Жили-были старик со старухой… Несуразность какая-то, сказка с конца. Что же, до того, как стариком со старухой стали - и не жили они, не были вовсе? Отрезано прямо по живому; а по какому ещё можно резать?
Мало того, и жили-то они по отдельности. Сходились в будни на пару часов, а в выходные так и сплошь сами по себе. Может быть, тоску друг по другу копили, кто знает? Только приходила она в понедельник, будто бы надеясь на что-то, глядела на него - сутулого, в морщинах, с потухшими, выцветшими глазами - старик, старик! всё то же и ничего изменить нельзя! Без старика она смотрела фильмы по телефону, слушала книги в наушнике и плакала. Наверное, и что-нибудь ещё - у женщин полно тайн.
Про старика известно больше. Не было у него невода и синего моря поблизости тоже, поэтому ловил он рыбу удочкой в маленькой речке. Как будто бы золотую рыбку хотел поймать, только после того как заморские купцы обсадили чудесными овощами берега той речки, извелась в ней золотая рыбка, да и ни к чему она старику. Вкуса в ней никакого, а если отпускать - желание молвить надо, а какое может быть желание, кроме как сделать всё не так, как сейчас. Но ведь когда исполнится, всё сделанное сразу превратится в сейчас - и что? никаких золотых рыбок не напасёшься. А серебряную, полосатую и в крапинку он ловил, старуха любила жареную рыбу. Бывало и так, что старику тоже хотелось плакать, тогда он шёл в магазин и покупал чего-нибудь попить.
С весны до осени пару часов, им отпущенных, ходили они вдоль речки, там, где не было людей. Старуха спрашивала - это дрозд поёт? Нет, говорил старик, не дрозд, и в половине случаев угадывал, а она почему-то верила всегда. А ещё она видела красоту каждой травинки, листочка каждого, а их вон сколько. Потому что сама была красивая. Бывало, встанет столбом и смотрит туда, где поля встречаются с небом и тихо так разговаривают. Он тоже отдавал должное этому диалогу, но особого остолбенения не испытывал, может быть, замылились глаза. Старуха почему-то знала названия всех цветов - белых, жёлтых, синих и даже красных - и говорила их старику, он очень радовался, поэтому на следующий день всё забывал.
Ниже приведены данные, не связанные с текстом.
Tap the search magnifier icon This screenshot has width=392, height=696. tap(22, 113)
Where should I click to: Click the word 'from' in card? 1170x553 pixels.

Ходили в лес. С лесом он разговаривал про себя, как со своим, а она вслух, от какого-то восторга, что ли. Бывало, найдёт гриб и столько ему комплиментов наговорит, что и в корзинку такого выдающего класть неудобно. А поздней осенью она отказывалась от леса, потому что боялась диких кабанов - у них как раз свадьбы. Старик недоумевал, как можно чего-то ещё бояться, будучи отрезанным, хотя суть всяческих свадеб, в общем, сам уже плохо понимал.
В конце ноября они отправлялись на речку, в угодья заморских купцов. Небо им попадалось большое, просторное, потому что из птиц остались лишь вороны да дятлы, которых старик легко угадывал. Деревья, потерявшие листву, острыми ветками протыкали серые тучи и из проколов сочился мелкий холодный дождь. Речка плыла коричневая, злая и пахла псиной, грязь жалко всхлипывала и разъезжалась под ногами, было очень много холодного воздуха, больше, чем хотелось вдохнуть. Поля убрать не успели, купцы заморские поуехали, оставив на берегу дощатые домики, рваные матрацы, пустые ящики и много просто мусора. Небольшой трактор пытался прятаться в кустах, похожий на обиженного ребёнка с круглыми фарами и сморщенным лобиком. Они набрали полную сумку кинзы, зелёного лука и сельдерея - скоро всё оставшееся засыплет снег. Все лесные и речные тропинки их засыплет, заполнит их следы, запах их следов, память о них.
Она сидит на диване и жуёт ветку сельдерея. Он рядом, делает вид, что слушает в телевизоре детский конкурс «Щелкунчик», но в голове у него иная музыка: нет, это всё-таки был не дрозд. Иногда она говорит, что это он отрезал - поймал золотую рыбку и втихаря загадал желание. Пускай. Пускай он, только он один. Лишь бы она не плакала.